NMIBC represents approximately 75% of all urothelial carcinomas. It arises from the bladder mucosa without invading the detrusor muscle. The current standard of care involves TURBT followed by intravesical BCG therapy. Two studies—ALBAN and POTOMAC—investigated the potential benefit of adding immune checkpoint inhibitors to standard BCG therapy. The ALBAN trial evaluated one year of atezolizumab combined with BCG, while the POTOMAC trial tested one year of durvalumab plus BCG. Although both included high-risk NMIBC populations (TA, T1, and carcinoma in situ), the ALBAN cohort comprised slightly lower-risk patients. Results diverged significantly: ALBAN was negative, showing no added benefit from atezolizumab, whereas POTOMAC demonstrated improved DFS with durvalumab.

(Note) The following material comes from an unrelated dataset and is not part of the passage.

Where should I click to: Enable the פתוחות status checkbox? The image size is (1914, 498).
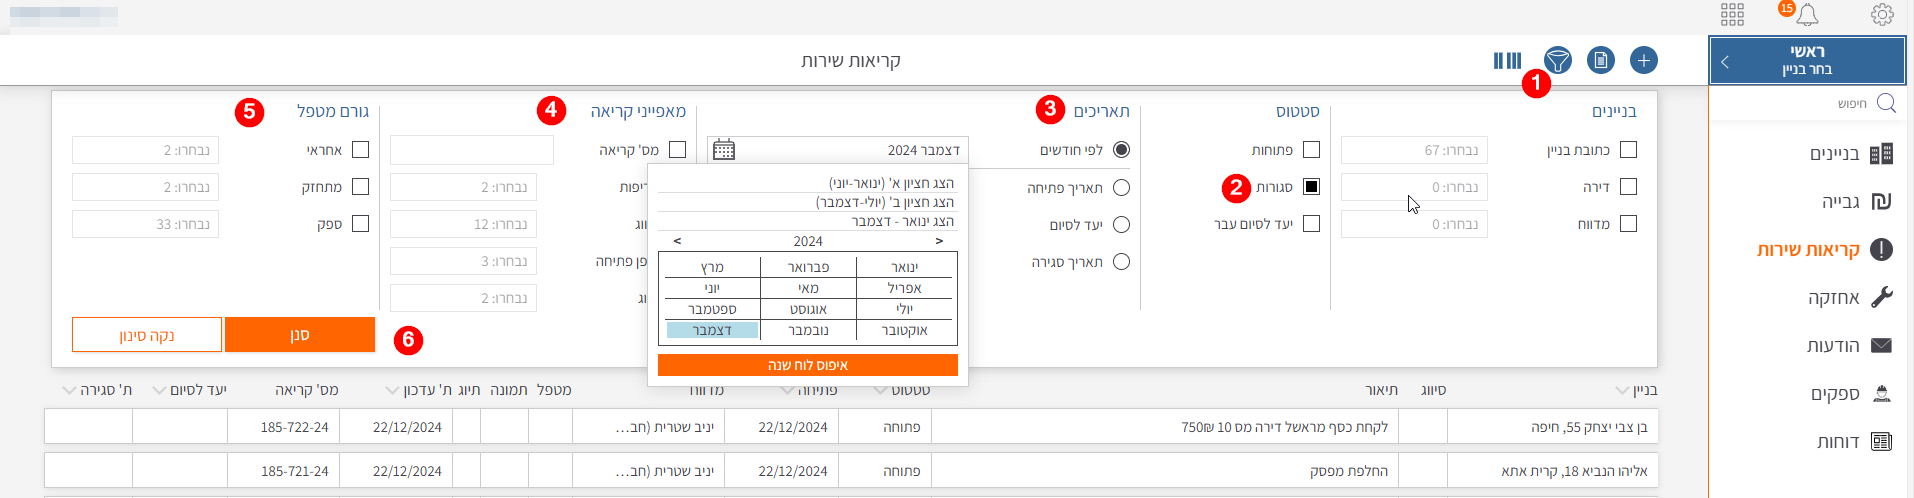pos(1311,150)
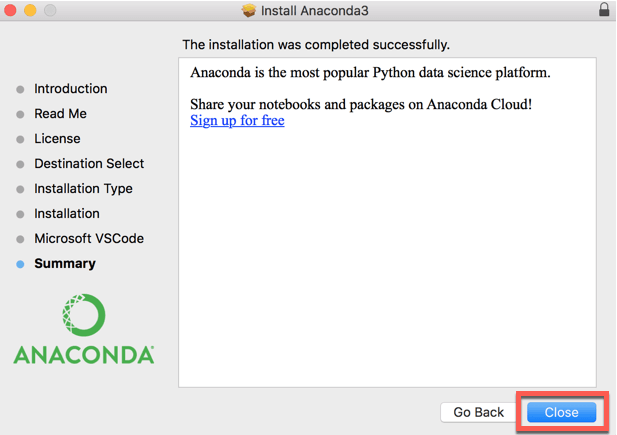Click the Install Anaconda3 window title
This screenshot has width=617, height=435.
click(315, 11)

These contrasting findings underscore the challenges of integrating immunotherapy in NMIBC and highlight the importance of patient selection. The results complement prior data from the CREST trial and suggest that while some high-risk patients may benefit from checkpoint blockade, lower-risk individuals likely derive sufficient benefit from BCG alone. Importantly, immune checkpoint inhibition is associated with increased toxicity—grade ≥3 adverse events in 20–30% of cases—necessitating careful patient–physician discussions regarding risk–benefit balance.

The remaining three studies addressed MIBC in neoadjuvant, adjuvant, and metastatic settings. The GDFather-NEO trial explored a novel combination of neoadjuvant nivolumab with an anti–GDF-15 antibody, targeting the TGF-β pathway. Conducted in cisplatin-ineligible patients (approximately 30 enrolled), the regimen demonstrated feasibility, manageable toxicity, and encouraging preliminary activity, suggesting a potential strategy for patients lacking standard chemotherapy options.

An updated five-year analysis of the CheckMate 274 trial reaffirmed the durable benefit and safety of adjuvant nivolumab in MIBC. ctDNA analyses further indicated that ctDNA-positive patients derived the greatest advantage, reinforcing ctDNA’s potential role as a predictive biomarker for adjuvant immunotherapy efficacy.

Finally, the DISCUS trial examined the optimal number of chemotherapy cycles preceding avelumab maintenance in mUC, prior to the adoption of the EV–pembrolizumab regimen as the new standard of care. The study compared three versus six cycles of chemotherapy, showing that three cycles provided comparable disease control with improved quality of life and reduced toxicity. Although OS data remain immature, these findings may guide treatment in settings where EV–pembrolizumab is unavailable or contraindicated.